Patients often asked, “What is a pain specialist?” or “How can I find a good pain specialist?” Like any medical professional, the answer lies within the doctor’s education, clinical training, and subsequent certification by a related medical specialty board as an expert.
All medical doctors go to medical school either in the United States or a foreign country before they come here. These doctors will then complete an additional year of training beyond medical school, known as their internship, before becoming licensed to practice medicine. In today’s world of medicine, virtually all new physicians will continue to receive further training in specialty areas, like family practice, surgery, pediatrics, or, in the case of the pain specialist, pain medicine. This post-graduate education can take several more years of study and clinical work to become an expert in their field. After completing the instruction, the young doctor must take and pass an examination to certify that they are indeed specialists in their respective fields of medicine.

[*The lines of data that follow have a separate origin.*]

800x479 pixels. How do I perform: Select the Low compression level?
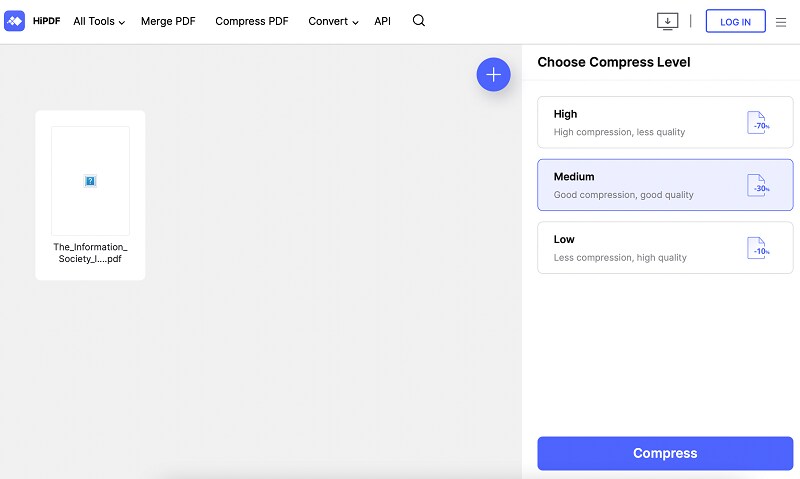tap(665, 248)
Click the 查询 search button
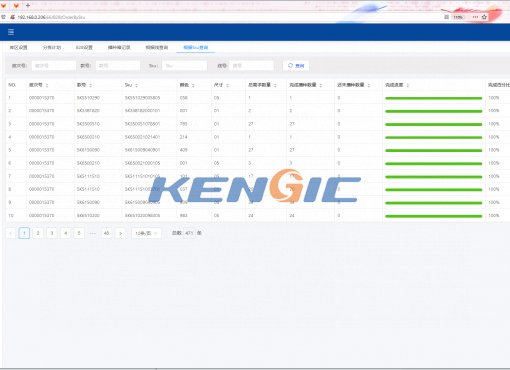 296,66
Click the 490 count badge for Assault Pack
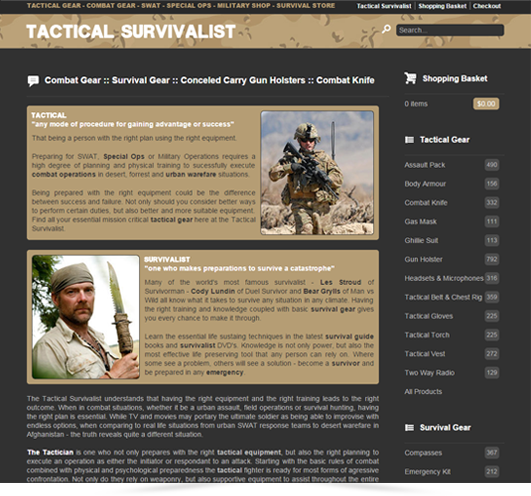531x496 pixels. point(492,165)
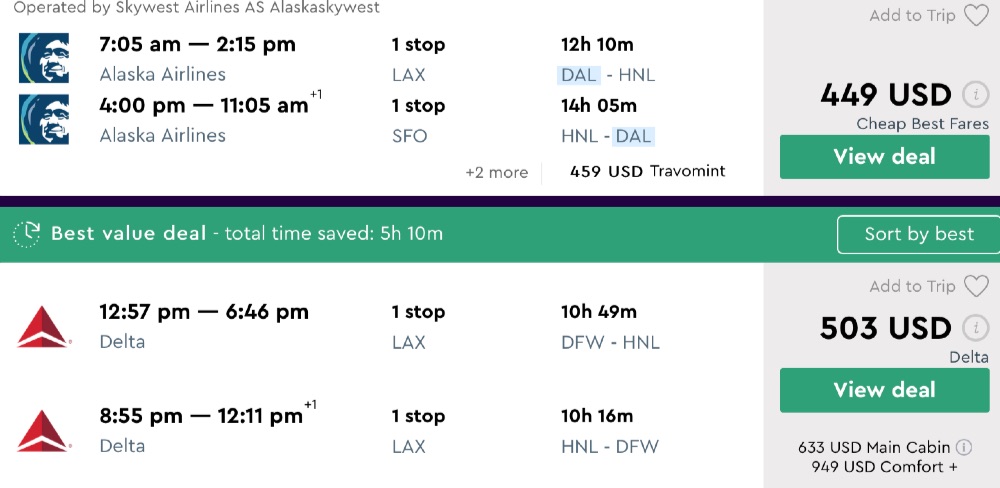
Task: Open the 459 USD Travomint offer
Action: [647, 172]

Today’s modern, well-trained pain specialist is experienced with invasive and non-invasive therapies to treat severe and debilitating chronic pain. Invasive treatment may include nerve blocks, spinal injections, or the placement and management of highly specialized therapies like spinal cord stimulators or pain pumps. Non-invasive treatment would be more traditional things like pain medications. The field of pain medicine is evolving each day. The recent opioid crisis is driving the practice away from, often harmful, narcotic drugs towards more effective, twenty-first-century means of reducing chronic pain’s crippling effects. One day in the future, we may all be able to wear a unique garment to decrease our aches and pains instantaneously!